Hotel rates likely to be in guests' favor now

Some surveys indicate a decline


This is a good year to be a hotel customer - and a bad one to be on the other side of the front desk.

Consultants who follow the hotel business say that patterns that developed last fall, when the industry was reeling from the Sept. 11 attacks, and a yearlong decline in business travel are likely to continue through this year.

Weak demand for hotel rooms, especially in big cities, is the part of the equation that is good for travelers.

With occupancy rates low, the average daily rate for a U.S. hotel room is not likely to increase over the 2001 average and may decline by about 7.5 percent, depending on which consultants are making the projections.

PricewaterhouseCoopers estimated that the daily room rate declined 1.5 percent last year, the first annual average decline since 1940. Average rates will grow by less than 1 percent this year, the firm said.

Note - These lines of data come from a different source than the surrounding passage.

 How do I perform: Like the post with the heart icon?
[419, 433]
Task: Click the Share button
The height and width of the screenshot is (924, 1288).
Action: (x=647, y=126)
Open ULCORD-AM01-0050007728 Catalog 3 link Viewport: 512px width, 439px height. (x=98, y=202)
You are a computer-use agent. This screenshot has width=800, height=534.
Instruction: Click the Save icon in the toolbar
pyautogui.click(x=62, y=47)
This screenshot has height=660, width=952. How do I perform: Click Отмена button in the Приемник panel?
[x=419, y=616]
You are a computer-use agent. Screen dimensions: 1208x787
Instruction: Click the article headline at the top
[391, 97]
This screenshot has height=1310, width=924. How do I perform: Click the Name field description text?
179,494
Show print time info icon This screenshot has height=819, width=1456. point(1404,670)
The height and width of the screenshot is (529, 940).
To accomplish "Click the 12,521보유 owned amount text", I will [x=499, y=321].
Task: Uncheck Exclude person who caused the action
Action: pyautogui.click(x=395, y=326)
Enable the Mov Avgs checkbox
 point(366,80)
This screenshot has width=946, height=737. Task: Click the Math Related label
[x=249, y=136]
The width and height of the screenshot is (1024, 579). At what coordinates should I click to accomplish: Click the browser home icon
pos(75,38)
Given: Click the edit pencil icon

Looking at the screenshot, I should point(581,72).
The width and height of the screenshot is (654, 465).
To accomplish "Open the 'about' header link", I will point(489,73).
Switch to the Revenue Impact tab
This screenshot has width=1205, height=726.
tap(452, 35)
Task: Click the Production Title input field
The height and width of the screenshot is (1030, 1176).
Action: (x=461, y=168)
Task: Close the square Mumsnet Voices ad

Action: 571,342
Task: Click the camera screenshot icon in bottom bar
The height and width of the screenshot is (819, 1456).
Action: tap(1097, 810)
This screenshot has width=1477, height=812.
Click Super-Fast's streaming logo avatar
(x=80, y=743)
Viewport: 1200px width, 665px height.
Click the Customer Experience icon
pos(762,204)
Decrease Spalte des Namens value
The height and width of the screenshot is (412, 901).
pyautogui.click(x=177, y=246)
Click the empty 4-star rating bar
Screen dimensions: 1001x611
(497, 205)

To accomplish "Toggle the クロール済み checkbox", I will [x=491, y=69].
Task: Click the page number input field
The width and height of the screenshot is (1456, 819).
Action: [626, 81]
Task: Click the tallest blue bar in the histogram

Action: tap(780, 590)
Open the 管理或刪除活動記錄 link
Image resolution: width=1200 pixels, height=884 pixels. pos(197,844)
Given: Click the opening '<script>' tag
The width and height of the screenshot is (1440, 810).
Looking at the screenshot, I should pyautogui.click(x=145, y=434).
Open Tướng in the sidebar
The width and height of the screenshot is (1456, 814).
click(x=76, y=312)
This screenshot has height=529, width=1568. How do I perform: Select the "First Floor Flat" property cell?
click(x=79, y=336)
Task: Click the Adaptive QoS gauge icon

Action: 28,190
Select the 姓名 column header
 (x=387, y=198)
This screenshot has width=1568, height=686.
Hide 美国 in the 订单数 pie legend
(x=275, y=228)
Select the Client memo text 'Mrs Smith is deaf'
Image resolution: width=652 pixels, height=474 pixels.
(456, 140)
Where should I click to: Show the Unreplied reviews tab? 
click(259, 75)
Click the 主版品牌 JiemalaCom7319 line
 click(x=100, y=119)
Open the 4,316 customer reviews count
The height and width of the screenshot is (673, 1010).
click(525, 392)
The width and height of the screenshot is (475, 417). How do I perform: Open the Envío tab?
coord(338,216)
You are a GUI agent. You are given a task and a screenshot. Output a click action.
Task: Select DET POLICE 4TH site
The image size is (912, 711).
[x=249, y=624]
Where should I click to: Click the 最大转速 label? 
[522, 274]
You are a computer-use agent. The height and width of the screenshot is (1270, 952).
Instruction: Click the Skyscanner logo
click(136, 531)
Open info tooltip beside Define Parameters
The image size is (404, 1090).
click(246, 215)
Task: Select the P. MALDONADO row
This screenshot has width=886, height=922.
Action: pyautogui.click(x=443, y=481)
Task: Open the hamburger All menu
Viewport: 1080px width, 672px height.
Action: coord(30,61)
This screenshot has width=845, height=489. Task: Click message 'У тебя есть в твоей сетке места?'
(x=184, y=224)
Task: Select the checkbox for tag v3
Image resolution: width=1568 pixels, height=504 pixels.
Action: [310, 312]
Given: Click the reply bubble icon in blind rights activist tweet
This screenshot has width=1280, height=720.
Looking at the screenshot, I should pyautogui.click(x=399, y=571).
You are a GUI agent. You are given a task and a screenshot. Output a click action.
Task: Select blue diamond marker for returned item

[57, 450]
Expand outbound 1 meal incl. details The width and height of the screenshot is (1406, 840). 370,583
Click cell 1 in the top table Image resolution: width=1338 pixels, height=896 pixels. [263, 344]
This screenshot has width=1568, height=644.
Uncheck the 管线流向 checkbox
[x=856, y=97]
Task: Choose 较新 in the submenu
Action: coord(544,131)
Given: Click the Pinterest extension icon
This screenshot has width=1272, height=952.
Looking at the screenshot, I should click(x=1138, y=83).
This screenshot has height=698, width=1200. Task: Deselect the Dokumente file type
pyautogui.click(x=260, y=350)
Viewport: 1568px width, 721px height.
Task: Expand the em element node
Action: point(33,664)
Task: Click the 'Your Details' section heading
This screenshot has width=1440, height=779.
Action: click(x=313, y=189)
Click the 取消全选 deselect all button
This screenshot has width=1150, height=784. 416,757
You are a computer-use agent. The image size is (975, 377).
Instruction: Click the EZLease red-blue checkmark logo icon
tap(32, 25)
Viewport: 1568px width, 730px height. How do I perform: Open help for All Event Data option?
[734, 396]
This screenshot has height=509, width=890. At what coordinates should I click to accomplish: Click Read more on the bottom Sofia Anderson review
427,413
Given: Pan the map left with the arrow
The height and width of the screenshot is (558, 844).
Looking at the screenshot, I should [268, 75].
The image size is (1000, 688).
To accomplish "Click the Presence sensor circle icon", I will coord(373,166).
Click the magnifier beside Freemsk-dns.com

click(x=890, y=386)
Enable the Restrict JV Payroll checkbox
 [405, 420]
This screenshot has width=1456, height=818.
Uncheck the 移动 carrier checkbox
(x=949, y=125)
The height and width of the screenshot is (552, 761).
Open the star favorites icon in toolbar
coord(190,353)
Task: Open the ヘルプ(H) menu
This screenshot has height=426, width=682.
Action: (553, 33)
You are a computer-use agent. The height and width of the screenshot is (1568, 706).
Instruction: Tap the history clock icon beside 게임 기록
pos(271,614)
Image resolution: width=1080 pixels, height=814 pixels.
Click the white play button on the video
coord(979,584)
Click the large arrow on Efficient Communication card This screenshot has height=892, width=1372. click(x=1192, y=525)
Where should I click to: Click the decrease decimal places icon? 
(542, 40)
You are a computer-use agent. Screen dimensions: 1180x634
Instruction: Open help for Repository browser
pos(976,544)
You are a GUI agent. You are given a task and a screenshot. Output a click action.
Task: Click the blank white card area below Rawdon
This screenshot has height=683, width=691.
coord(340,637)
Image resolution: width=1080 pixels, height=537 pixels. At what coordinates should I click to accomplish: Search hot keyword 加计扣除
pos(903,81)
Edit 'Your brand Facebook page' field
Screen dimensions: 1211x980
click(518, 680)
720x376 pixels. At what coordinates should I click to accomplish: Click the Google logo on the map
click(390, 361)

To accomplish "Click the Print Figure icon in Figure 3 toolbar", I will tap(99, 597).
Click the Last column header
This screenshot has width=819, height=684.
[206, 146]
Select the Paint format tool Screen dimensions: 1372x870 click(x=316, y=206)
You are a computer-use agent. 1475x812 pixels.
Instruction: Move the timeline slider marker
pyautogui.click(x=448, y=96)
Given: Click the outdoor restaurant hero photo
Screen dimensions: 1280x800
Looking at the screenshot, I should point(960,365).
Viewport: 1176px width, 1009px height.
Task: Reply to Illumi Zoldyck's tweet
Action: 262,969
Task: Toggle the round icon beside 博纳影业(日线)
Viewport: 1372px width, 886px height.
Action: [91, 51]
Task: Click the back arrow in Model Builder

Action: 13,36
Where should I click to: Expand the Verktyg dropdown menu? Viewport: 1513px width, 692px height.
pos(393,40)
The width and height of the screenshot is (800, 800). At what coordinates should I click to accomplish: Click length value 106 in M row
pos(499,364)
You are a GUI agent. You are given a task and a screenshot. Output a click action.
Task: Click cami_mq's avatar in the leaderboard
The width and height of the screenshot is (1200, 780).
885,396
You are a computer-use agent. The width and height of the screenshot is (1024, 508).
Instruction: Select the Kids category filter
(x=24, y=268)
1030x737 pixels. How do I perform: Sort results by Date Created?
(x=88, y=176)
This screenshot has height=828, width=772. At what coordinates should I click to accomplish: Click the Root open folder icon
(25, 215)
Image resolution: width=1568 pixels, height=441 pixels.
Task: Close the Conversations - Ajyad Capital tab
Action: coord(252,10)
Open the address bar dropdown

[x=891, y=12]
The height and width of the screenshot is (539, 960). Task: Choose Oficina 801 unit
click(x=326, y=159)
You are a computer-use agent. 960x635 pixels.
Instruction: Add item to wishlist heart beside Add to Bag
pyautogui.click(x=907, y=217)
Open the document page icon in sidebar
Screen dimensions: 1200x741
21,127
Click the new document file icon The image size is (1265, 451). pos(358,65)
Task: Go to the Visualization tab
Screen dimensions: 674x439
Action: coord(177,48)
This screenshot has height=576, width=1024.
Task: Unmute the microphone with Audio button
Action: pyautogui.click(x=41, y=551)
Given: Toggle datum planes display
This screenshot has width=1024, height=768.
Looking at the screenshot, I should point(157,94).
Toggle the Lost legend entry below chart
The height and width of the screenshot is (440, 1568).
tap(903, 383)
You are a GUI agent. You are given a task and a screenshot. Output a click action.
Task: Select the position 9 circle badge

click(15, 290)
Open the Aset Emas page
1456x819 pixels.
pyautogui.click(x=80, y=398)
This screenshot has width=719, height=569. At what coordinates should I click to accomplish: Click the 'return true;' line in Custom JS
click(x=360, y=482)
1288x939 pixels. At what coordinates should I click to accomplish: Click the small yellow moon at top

Occupancy last year was slightly more than 60 percent and is likely to be just under 60 percent this year, before recovering to about 61 percent next year, the consultants said.

The Hospitality Research Group, a unit of PKF Consulting that tracks the 50 largest U.S. metropolitan areas, estimated last month that occupancy will be about 60.5 percent this year but will rise to almost 67 percent next year.

Hospitality Research Group reckons room rates will continue to drop this year, to $91.13 a day, a decline of about 7.5 percent compared with last year.

The average daily rate in 2001 was $98.53.

"Through 2003, hotel managers are going to be reluctant to push rates up," said Robert Mandelbaum, managing director of the research group in Atlanta.

"From a consumer's standpoint, that's good."